Photochemical characterization of actinorhodopsin and its functional existence in the natural host

Abstract

Actinorhodopsin (ActR) is a light-driven outward H⁺ pump. Although the genes of ActRs are widely spread among freshwater bacterioplankton, there are no prior data on their functional expression in native cell membranes. Here, we demonstrate ActR phototrophy in the native actinobacterium. Genome analysis showed that Candidatus Rhodoluna planktonica, a freshwater actinobacterium, encodes one microbial rhodopsin (RpActR) belonging to the ActR family. Reflecting the functional expression of RpActR, illumination induced the acidification of the actinobacterial cell suspension and then elevated the ATP content inside the cells. The photochemistry of RpActR was also examined using heterologously expressed RpActR in Escherichia coli membranes. The purified RpActR showed λ_max at 534nm and underwent a photocycle characterized by the very fast formation of M intermediate. The subsequent intermediate, named P₆₂₀, could be assigned to the O intermediate in other H⁺ pumps.
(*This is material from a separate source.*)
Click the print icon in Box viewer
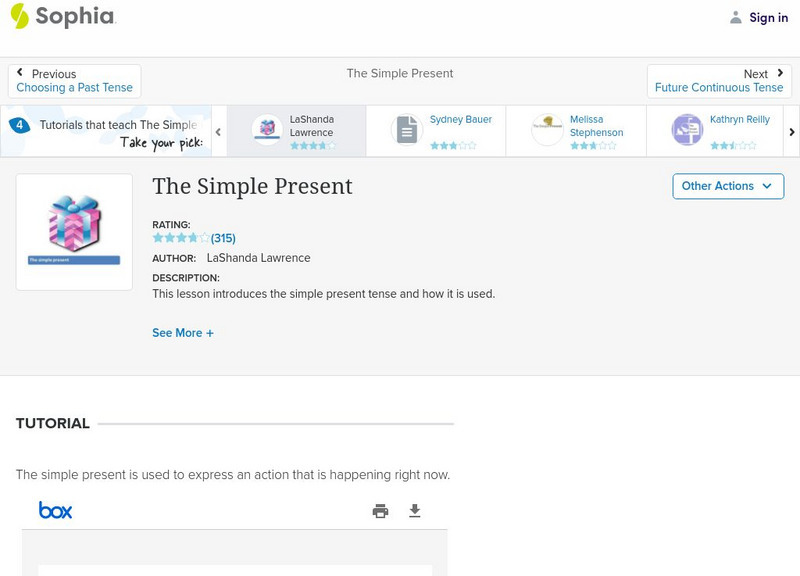Viewport: 800px width, 576px height. pos(380,511)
In contrast to conventional O, the accumulation of P₆₂₀ remains prominent, even at high pH. Flash-induced absorbance changes suggested that there exists only one kind of photocycle at any pH. However, above pH7, RpActR shows heterogeneity in the H⁺ transfer sequences: one first captures H⁺ and then releases it during the formation and decay of P₆₂₀, while the other first releases H⁺ prior to H⁺ uptake during P₆₂₀ formation.

Keywords: Actinorhodopsin; Flash photolysis; Light-driven proton pump; Microbial rhodopsin; Photocycle; Phototrophy.